There are no cuts in this film, everything is shown by a continuous camera movement. Yet storywise the film is split into 5 scenes. There is more information on each scene including references to works of artists that have inspired me and some technical details.

1: Vase and Face
2: Flowerpot and Heart
3: Painter's Tools
4: Woman at the Window
5: Reunion in the Painting

 

Vase and Face

The starting point of the story is the vase that shows two faces in its negative. This optical illusion is also known as Rubin-Vase (named after psychologist Edgar Rubin). First examples already appeared in the 18th century.
I tried to do an animated version of this illusion and let the faces interact (kiss). Finally one face (the man) leaves the vase which symbolizes the separation.

Technically the animation of the vase is done this way:
The vase is made out of splines. These splines, which form the contour of the vase and thus the faces, are animated. I wanted to achieve the impression of the vase being formed on a turning turntable. The vase itself couldn't be turned because this would have made it impossible to animate the vase. Therefore the bump and displacement maps that form the typical bumps and grooves are turned around the object.


 

Flowerpot and Heart

The camera shows a lonely sunflower and an empty saucer.

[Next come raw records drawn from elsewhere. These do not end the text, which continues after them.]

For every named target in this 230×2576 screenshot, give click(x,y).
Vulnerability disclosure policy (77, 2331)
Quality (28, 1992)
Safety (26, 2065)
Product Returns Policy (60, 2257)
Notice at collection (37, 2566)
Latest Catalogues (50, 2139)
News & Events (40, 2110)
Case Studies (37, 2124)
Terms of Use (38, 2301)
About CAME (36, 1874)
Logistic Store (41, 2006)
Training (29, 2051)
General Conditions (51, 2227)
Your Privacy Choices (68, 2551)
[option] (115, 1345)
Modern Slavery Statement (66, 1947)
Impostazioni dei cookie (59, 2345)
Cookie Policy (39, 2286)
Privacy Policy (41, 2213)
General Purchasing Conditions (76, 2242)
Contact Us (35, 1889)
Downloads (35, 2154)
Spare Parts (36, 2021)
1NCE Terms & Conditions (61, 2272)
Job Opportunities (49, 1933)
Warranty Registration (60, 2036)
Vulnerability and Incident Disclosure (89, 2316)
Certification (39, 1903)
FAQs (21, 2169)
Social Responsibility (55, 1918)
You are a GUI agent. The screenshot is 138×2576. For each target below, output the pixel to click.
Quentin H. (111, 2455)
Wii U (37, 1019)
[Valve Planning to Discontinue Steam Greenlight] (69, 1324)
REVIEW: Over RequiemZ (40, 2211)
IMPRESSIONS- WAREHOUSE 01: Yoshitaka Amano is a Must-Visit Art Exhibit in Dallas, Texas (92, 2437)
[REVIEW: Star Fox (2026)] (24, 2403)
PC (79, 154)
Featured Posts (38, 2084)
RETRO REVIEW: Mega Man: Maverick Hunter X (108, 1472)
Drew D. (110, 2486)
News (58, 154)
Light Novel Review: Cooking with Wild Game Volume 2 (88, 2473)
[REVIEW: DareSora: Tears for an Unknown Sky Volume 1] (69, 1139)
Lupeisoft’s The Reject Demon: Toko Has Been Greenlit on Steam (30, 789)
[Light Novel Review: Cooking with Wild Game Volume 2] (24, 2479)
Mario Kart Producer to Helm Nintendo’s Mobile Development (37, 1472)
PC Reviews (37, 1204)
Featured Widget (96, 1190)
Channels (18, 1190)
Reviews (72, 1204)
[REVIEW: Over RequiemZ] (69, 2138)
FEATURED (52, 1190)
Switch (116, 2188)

Immediately it is revealed what has happened to the other flower. It is lying on the floor among the broken pieces of the flowerpot. The camera circles around and reaches a position where the pieces form a new object - a heart.

Two artists and their works have inspired me to do this scene:
Felice Varini (left) and Shigeo Fukuda (right, Piano in the mirror). Their works reveal a meaningful entirety when they are viewed from one specific position. Viewed from somewhere else their works only show meaningless jumble.

 

 

Painter's Tools

This scene shows various cans and tools. The camera passes by a few brushes and one of them seems to paint in the air. Yet the paint flows down on the wall and covers a small painting. This paradox is achieved by a very specific camera work and the right perspective. The paint actually is on the wall, but from the camera's view it seems as if the brush was the source of the paint.

There are a lot of optical illusions that make use of perspective paradoxes. Well known are the works of MC Escher. The interesting thing is that these paradoxes can be built in reality, even with Lego. But they only work from one specific perspective. The Penrose Triangle is another paradox. The picture below shows one possible construction.


 

Woman at the Window

This scene is a variation of the effect that objects viewed from a specific position form a new object. A drawing of Sandro del Prete (left) gave me the idea of using that in the short film too as it fits very well storywise.


 

Reunion in the painting

The short film ends in the painting that first works as some kind of X-ray screen showing another reality in a painted way. The man is coming home and the couple immediately embraces. The camera moves into the painting, shows the reunited sunflowers and finally the finished vase.

The painted sequences were rendered like the others and then filters were applied using batch processing in Photoshop. AfterEffects was used to do the compositing. The characters were animated using Character Studio.